There is a specific procedure which must be adhered to in order to correctly exclude the security of tenure provisions. Any failure to comply with this procedure will mean that the tenant may still have the benefit of a statutory right to renew. Given the consequences that may flow from this, we strongly advise parties to seek legal advice to ensure the correct procedure is followed.
- The landlord serves a written warning notice on the proposed tenant confirming the statutory rights that the tenant is about to sign away. A copy of the lease/agreement for lease to be entered into is usually attached to this warning notice.
- The tenant then makes a formal declaration confirming that it has read and understood the warning notice.
- The parties then enter into the relevant lease, which must be endorsed with details of the warning notice and the tenant’s declaration.

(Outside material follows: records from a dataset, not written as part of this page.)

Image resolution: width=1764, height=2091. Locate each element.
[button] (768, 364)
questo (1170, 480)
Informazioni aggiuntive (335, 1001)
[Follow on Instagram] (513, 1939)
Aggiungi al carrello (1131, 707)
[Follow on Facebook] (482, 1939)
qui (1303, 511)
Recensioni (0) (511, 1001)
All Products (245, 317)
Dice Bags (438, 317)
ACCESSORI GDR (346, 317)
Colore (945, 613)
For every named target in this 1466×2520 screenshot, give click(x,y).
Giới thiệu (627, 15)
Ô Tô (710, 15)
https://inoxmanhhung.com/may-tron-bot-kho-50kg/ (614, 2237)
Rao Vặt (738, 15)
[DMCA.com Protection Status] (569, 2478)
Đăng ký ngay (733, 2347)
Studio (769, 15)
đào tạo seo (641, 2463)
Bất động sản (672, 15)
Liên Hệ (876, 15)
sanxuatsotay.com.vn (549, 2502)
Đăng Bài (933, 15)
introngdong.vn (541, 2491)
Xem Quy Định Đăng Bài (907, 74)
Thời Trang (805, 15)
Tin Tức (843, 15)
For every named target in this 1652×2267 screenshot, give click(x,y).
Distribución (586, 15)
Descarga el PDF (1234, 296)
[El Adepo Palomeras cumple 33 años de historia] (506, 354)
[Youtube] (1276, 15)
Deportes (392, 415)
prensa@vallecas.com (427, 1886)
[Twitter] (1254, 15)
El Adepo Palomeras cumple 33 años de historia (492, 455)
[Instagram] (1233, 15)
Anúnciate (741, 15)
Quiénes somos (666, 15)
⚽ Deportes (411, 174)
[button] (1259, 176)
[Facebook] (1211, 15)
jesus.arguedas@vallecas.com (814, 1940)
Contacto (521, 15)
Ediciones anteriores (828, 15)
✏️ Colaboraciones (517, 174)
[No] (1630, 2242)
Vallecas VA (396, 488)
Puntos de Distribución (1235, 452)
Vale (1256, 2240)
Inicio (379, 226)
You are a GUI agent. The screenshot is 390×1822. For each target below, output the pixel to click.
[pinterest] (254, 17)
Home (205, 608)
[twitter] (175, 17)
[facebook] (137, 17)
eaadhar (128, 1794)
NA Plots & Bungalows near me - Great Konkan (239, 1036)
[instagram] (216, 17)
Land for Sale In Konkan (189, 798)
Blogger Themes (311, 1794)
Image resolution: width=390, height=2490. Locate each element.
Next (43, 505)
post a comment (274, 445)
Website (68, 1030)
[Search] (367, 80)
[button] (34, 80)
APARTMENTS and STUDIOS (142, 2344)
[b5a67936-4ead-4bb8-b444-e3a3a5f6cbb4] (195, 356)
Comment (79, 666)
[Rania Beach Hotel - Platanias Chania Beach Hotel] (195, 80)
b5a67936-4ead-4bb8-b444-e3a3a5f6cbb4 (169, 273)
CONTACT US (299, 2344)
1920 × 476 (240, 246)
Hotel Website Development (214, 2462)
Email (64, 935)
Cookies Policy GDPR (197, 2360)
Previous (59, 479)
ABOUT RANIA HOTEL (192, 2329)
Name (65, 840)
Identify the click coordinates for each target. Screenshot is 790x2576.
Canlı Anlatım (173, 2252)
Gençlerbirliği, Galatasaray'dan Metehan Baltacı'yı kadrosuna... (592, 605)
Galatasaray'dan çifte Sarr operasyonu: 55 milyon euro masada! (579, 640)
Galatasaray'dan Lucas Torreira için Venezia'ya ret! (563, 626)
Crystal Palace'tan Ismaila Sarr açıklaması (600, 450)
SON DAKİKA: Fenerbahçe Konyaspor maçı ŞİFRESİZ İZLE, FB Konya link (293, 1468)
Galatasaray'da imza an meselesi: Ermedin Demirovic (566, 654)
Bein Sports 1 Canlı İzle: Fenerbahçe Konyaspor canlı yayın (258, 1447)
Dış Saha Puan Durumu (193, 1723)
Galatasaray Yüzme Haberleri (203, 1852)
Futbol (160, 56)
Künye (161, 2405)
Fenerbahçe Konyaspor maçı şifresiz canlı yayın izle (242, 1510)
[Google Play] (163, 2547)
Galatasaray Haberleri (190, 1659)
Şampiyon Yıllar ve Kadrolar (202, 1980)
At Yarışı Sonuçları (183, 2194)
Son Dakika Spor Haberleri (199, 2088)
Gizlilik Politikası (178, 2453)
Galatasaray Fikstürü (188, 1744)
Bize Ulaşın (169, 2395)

The landlord’s warning notice must be served 14 days before the tenant is contractually bound to enter into the lease. This effectively acts as a cooling off period for the tenant to consider its position. Once the 14 day period has lapsed, the tenant can make a simple declaration. However, where the parties are not able to or do not want to wait 14 days, the tenant can sign a statutory declaration, which will need to be signed and witness by an independent solicitor. This usually only takes 5 minutes and there is usually a small administrative cost for signing the declaration in front of the solicitor.
Practical tips for both landlord and tenant:
- Whether you are a landlord or a tenant of business premises, ensure that you have a system in place to review your property portfolio on a regular basis.
- Review your strategy for any properties where the contractual term of the lease expires within the next 12 – 18 months. This allows the landlord to try and avoid any problems associated with tenants remaining in occupation and it also allows tenants to look at the market for alternative premises and the potential yield up costs.
- For landlords, where any contracted out lease has expired then consider whether it is necessary to put a rent stop in place. Where a rent stop is required, ensure that any property/managing agents are instructed accordingly.
- Where the parties wish to enter into a new lease then any negotiations should start as early as possible. Consideration should be given as to whether a tenancy at will should be entered into to ‘regularise’ any occupation by the tenant after lease expiry and pending completion of a new lease.